TASKS TO CARRY OUT -
1: Answer these from the passage on columnstore index defragmentation, one line each:
(a) Besides combining rowgroups, what does the reorganize operation remove?
(b) What does reorganizing initially require that could slow overall system performance?
(c) How many rows does the staging table in the example contain?
2: Resume the passage on columnstore index defragmentation, picking up right after its final line.

Columnstore indexes - defragmentation

THIS TOPIC APPLIES TO:yesSQL Server (starting with 2012)yesAzure SQL DatabasenoAzure SQL Data Warehouse noParallel Data Warehouse

Tasks for defragmenting columnstore indexes.

Use ALTER INDEX REORGANIZE to defragment a columnstore index online

APPLIES TO: SQL Server (starting with 2016), Azure SQL Database

After performing loads of any type, you can have multiple small rowgroups in the deltastore. You can use ALTER INDEX REORGANIZE to force all of the rowgroups into the columnstore, and then to combine the rowgroups into fewer rowgroups with more rows. The reorganize operation will also remove rows that have been deleted from the columnstore.

To learn more see Sunil Agarwal's blog posts on the SQL Database Engine Team Blog.

Recommendations for reorganizing

Reorganize a columnstore index after one or more data loads to achieve query performance benefits as quickly as possible. Reorganizing will initially require additional CPU resources to compress the data, which could slow overall system performance. However, as soon as the data is compressed, query performance can improve.

Use the example in sys.dm_db_column_store_row_group_physical_stats (Transact-SQL) to compute the fragmentation. This helps you to determine whether it is worthwhile to perform a REORGANIZE operation.

Example: How reorganizing works

This example shows how ALTER INDEX REORGANIZE can force all deltastore rowgroups into the columnstore and then combine the rowgroups.

  1. Run this Transact-SQL to create a staging table that contains 300,000 rows. We will use this to bulk load rows into a columnstore index.

    USE master;  
    GO  
    
    IF EXISTS (SELECT name FROM sys.databases  
        WHERE name = N'[columnstore]')  
        DROP DATABASE [columnstore];  
    GO  
    
    CREATE DATABASE [columnstore];  
    GO  
    
    IF EXISTS (SELECT name FROM sys.tables  
        WHERE name = N'staging'  
        AND object_id = OBJECT_ID (N'staging'))  
    DROP TABLE dbo.staging;  
    GO  
    
    CREATE TABLE [staging] (  
         AccountKey int NOT NULL,  
         AccountDescription nvarchar (50),  
         AccountType nvarchar(50),  
         AccountCodeAlternateKey int  
    );  
    GO  
    
    -- Load data  
    DECLARE @loop int;  
    DECLARE @AccountDescription varchar(50);  
    DECLARE @AccountKey int;  
    DECLARE @AccountType varchar(50);  
    DECLARE @AccountCode int;  
    
    SELECT @loop = 0;  
    BEGIN TRAN  
        WHILE (@loop < 300000)

DATA EXCERPT -
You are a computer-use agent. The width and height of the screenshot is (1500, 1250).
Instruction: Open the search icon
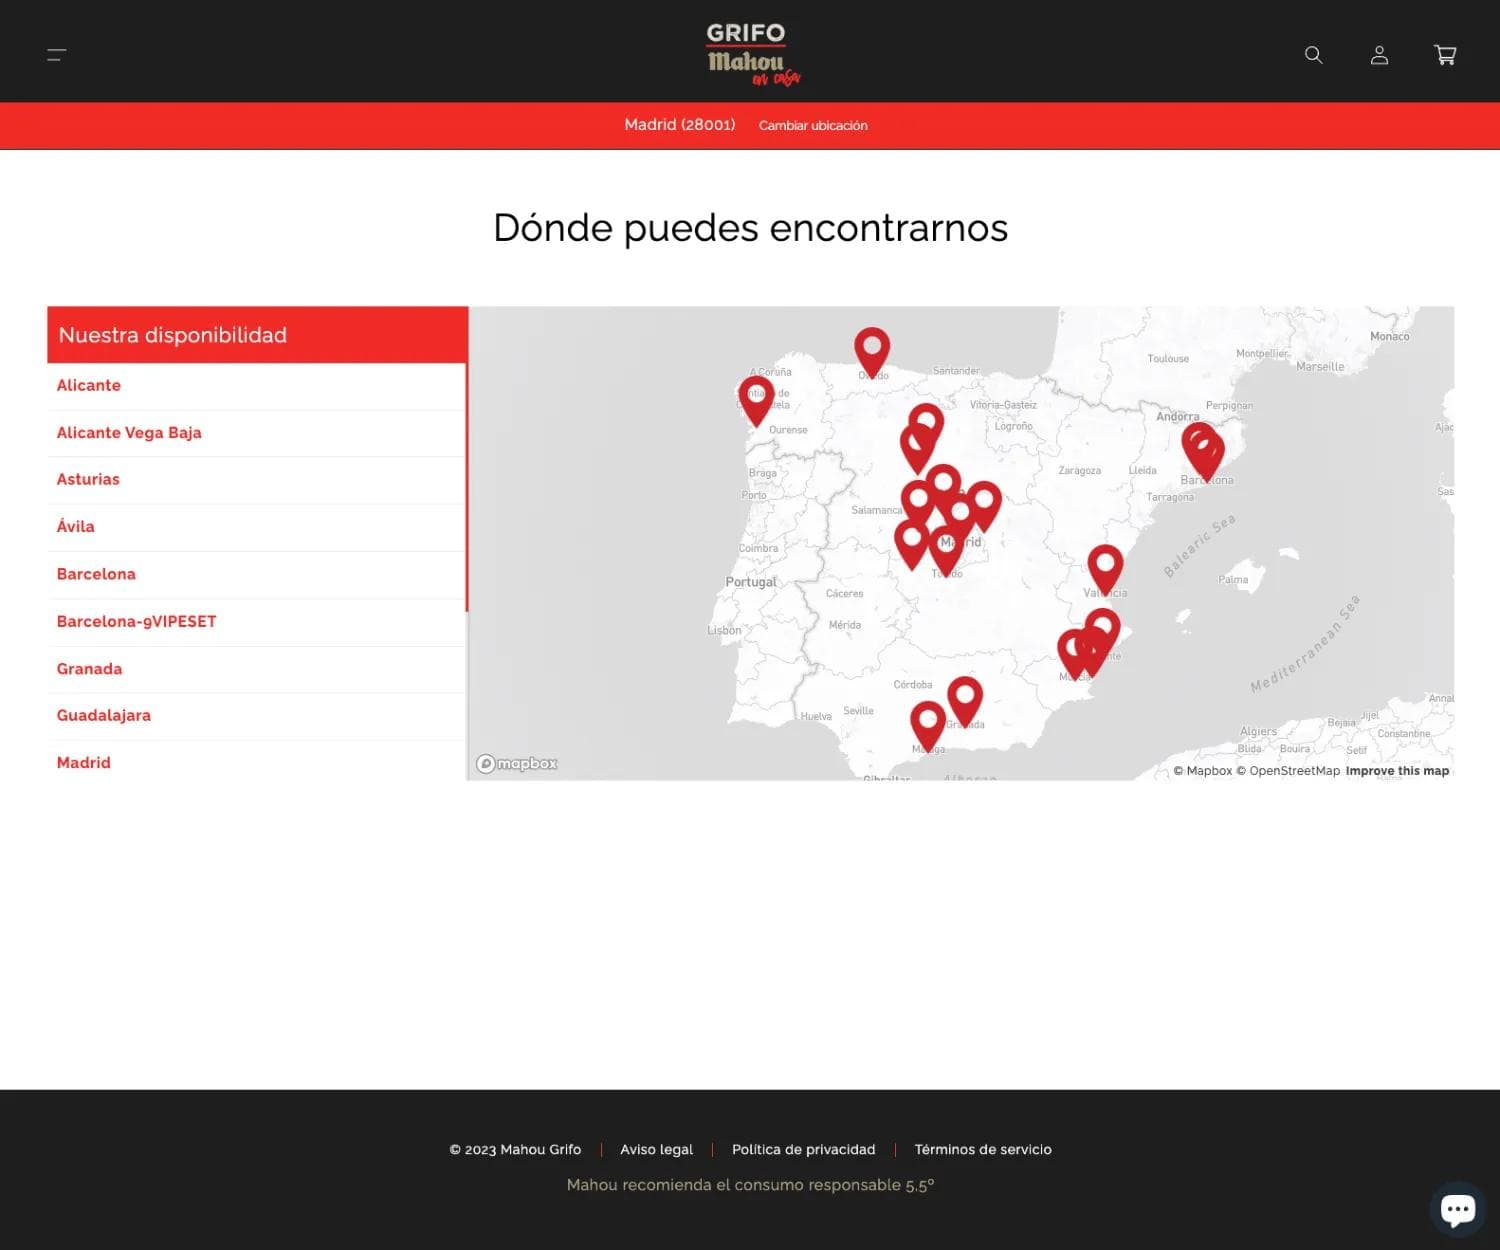click(x=1313, y=55)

SOLVED PROBLEMS -
1:
(a) Rows that have been deleted from the columnstore.
(b) Additional CPU resources to compress the data.
(c) 300,000 rows.

2:
          BEGIN  
            SELECT @AccountKey = CAST (RAND()*10000000 AS int);  
            SELECT @AccountDescription = 'accountdesc ' + CONVERT(varchar(20), @AccountKey);  
            SELECT @AccountType = 'AccountType ' + CONVERT(varchar(20), @AccountKey);  
            SELECT @AccountCode =  CAST (RAND()*10000000 AS int);  
    
            INSERT INTO staging VALUES (  
               @AccountKey,   
               @AccountDescription,   
               @AccountType,   
               @AccountCode  
            );  
    
            SELECT @loop = @loop + 1;  
          END  
    COMMIT  
    
  2. Create a table stored as a columnstore index.

    IF EXISTS (SELECT name FROM sys.tables  
        WHERE name = N'cci_target'  
        AND object_id = OBJECT_ID (N'cci_target'))  
    DROP TABLE dbo.cci_target;  
    GO  
    
    -- Create a table with a clustered columnstore index  
    -- and the same columns as the rowstore staging table.  
    CREATE TABLE cci_target (  
         AccountKey int NOT NULL,  
         AccountDescription nvarchar (50),  
         AccountType nvarchar(50),  
         AccountCodeAlternateKey int,  
         INDEX idx_cci_target CLUSTERED COLUMNSTORE  
    )  
    GO  
    
  3. Bulk insert the staging table rows into the columnstore table. INSERT INTO ... SELECT performs a bulk insert. The TABLOCK runs the insert in parallel.

    -- Insert rows in parallel  
    INSERT INTO cci_target WITH (TABLOCK)  
    SELECT TOP (300000) * FROM staging;  
    GO  
    
  4. View the rowgroups by using the sys.dm_db_column_store_row_group_physical_stats dynamic management view (DMV).

    -- Run this dynamic management view (DMV) to see the OPEN rowgroups.   
    -- The number of rowgroups depends on the degree of parallelism.   
    -- You will see multiple OPEN rowgroups depending on the degree of parallelism.   
    -- This is because insert operation can run in parallel in SQL server 2016.  
    
    SELECT *   
    FROM sys.dm_db_column_store_row_group_physical_stats   
    WHERE object_id  = object_id('cci_target')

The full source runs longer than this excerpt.